There are indications that the main opposition parties in Ghana – the National Democratic Congress (NDC); the Convention People's Party (CPP), the People's National Convention (PNC); Great Consolidated People's Party (GCPP); National Reform Party (NRP) and the Every Ghanaian Living Everywhere (EGLE) are working towards forming an electoral alliance for this year's presidential and parliamentary elections.
Reports indicated that as a first step, negotiations are on-going to select candidates to compete in the now 230 constituencies. The criteria being used include suitability of the candidates, their popularity in the respective constituencies and how to finance the various campaigns. Indications are that given the nature of the 30 new constituencies, an opposition electoral alliance, sources have hinted, could win as many as 18 or more of them.

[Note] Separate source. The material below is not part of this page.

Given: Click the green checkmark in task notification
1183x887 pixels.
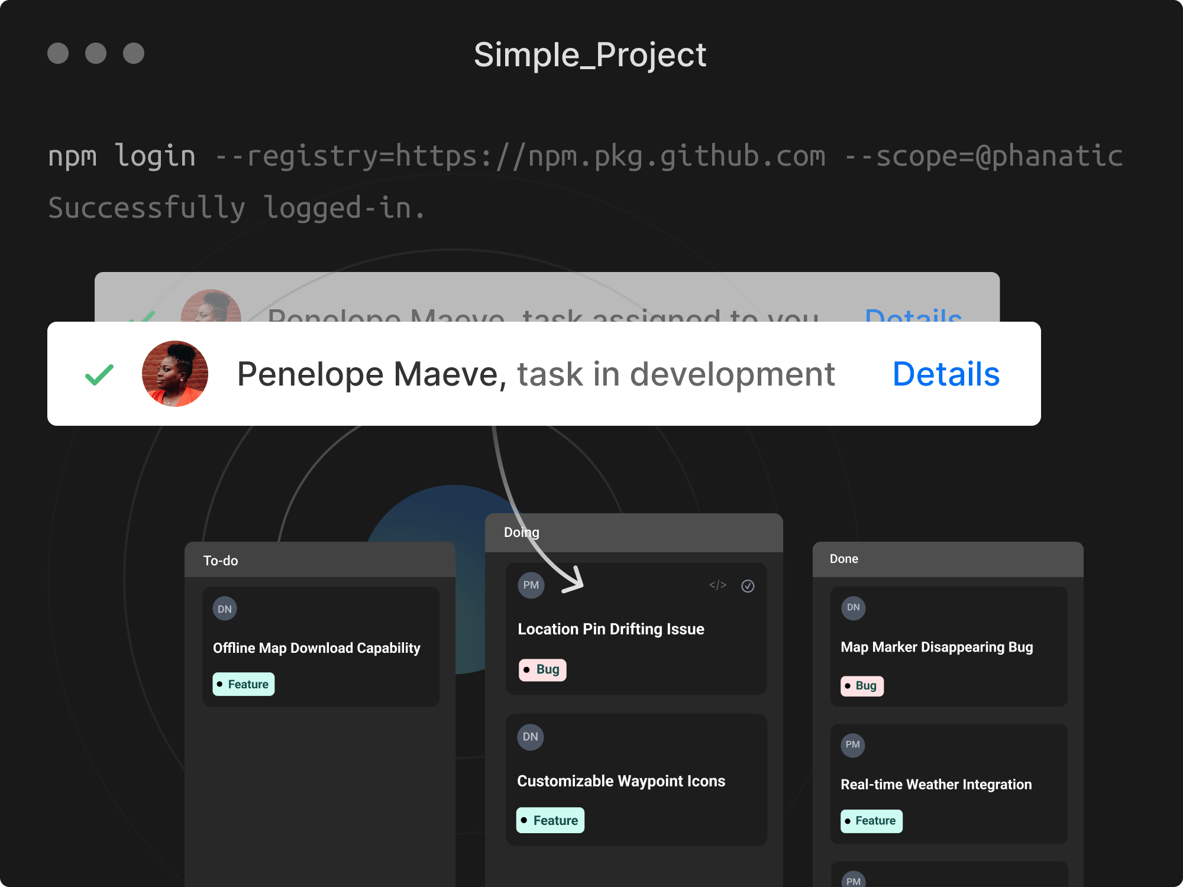Looking at the screenshot, I should (99, 375).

The sources also said that on-going research in the 200 old constituencies indicate that with pro-planning, the New Patriotic Party (NPP's) desire to win 140 of the 20 constituencies will hit the rocks. The sources further hinted that forming an electoral alliance in the presidential elections will depend, to a large extent on how the negotiations on selecting parliamentary candidates fare. Initially some of the political calculations include Prof. John Atta Mill selecting one of the presidential candidates of the other parties as his running mate.
Given the political theory of ethnic balancing in the selection of running mates, with Prof. Mills being an Akan, that rules out Mr. Goozie Tanoh of the NRP and the GCPP' Mr. Dan Lartey. This leaves Dr. Edward Mahama of the PNC, from the Northern Region and the CPP's Mr. George Aggudey, a GaDangme.
When a leading member of the NPP was contacted for his comments on a possible opposition electoral alliance in December, he smiled and said, “should that happen, it will make the elections much more competitive. But first let us wait and see if that will. If it happens, it only means that we will have to move our electoral campaigning to a higher notch.